Unnamed: 0,Name,Sex,First year of bachelor,Last year of bachelor,Time_Bachelor (months)
0,Alfonso Peterssen Alfonso,Monsieur,2013-2014,2015-2016,36.0
1,Baraschi Zoé,Madame,2012-2013,2016-2017,54.0
2,Birchmeier Alain Dominique,Monsieur,2013-2014,2015-2016,36.0
3,Boissaye Arnaud Didier Marie,Monsieur,2013-2014,2016-2017,42.0
4,Bonfils Nils Pascal,Monsieur,2013-2014,2015-2016,36.0
5,Bonnome Hugo,Monsieur,2012-2013,2015-2016,48.0
6,Bordenca Tobias,Monsieur,2012-2013,2015-2016,48.0
7,Bouron Justinien Gérard Alain,Monsieur,2013-2014,2015-2016,36.0
8,Breitenstein Yannick Lucas,Monsieur,2013-2014,2016-2017,42.0
9,Casademont Nicolas,Monsieur,2013-2014,2015-2016,36.0


In [66]:
#Average time to complete the bachelor
result.mean()

Time_Bachelor (months)    42.725441
dtype: float64

In [71]:
#Average time by sex 

result_by_sex = result.groupby('Sex')
result_by_sex.mean()


Unnamed: 0_level_0,Time_Bachelor (months)
Sex,Unnamed: 1_level_1
Madame,40.758621
Monsieur,42.880435


In [68]:
#In those variables, we collect in a numpy array the time (in months) for men/women to obtain the bachelor
men = np.array(result[result.Sex=='Monsieur']['Time_Bachelor (months)'])
women = np.array(result[result.Sex=='Madame']['Time_Bachelor (months)'])
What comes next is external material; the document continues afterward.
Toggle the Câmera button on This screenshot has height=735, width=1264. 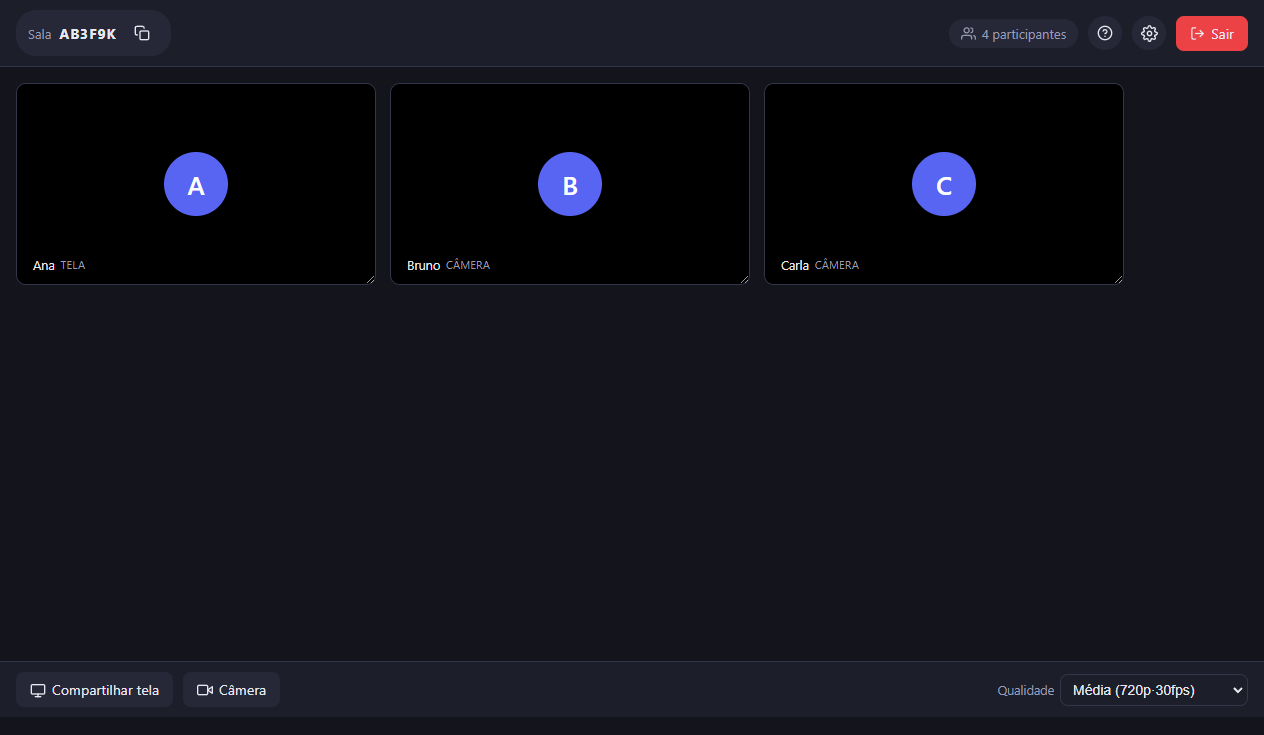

Doing a Two Sample T-test assuming that both samples (men and women) do not have the same variance. Indeed, we don't have any information about that. The null hypothesis is that the mean of both groups are the same. We choose a significant level of 0.05.

In [72]:
stats.ttest_ind(a= men,
                b= women,
                equal_var=False) 

Ttest_indResult(statistic=1.3437005678090845, pvalue=0.18785555340784144)

We have a p-value of 0.1879. Therefore we can't reject the null hypothesis.
As we failed to reject the null hypothesis, we can think that we are in a Type II error ('a false positive'), but we can state that we are not. Even if we take a lower confidence level (or higher significant level) we still are in the same case: we can't reject the null hypothsesis. Then, we can assume that the mean of both groups are approximately the same.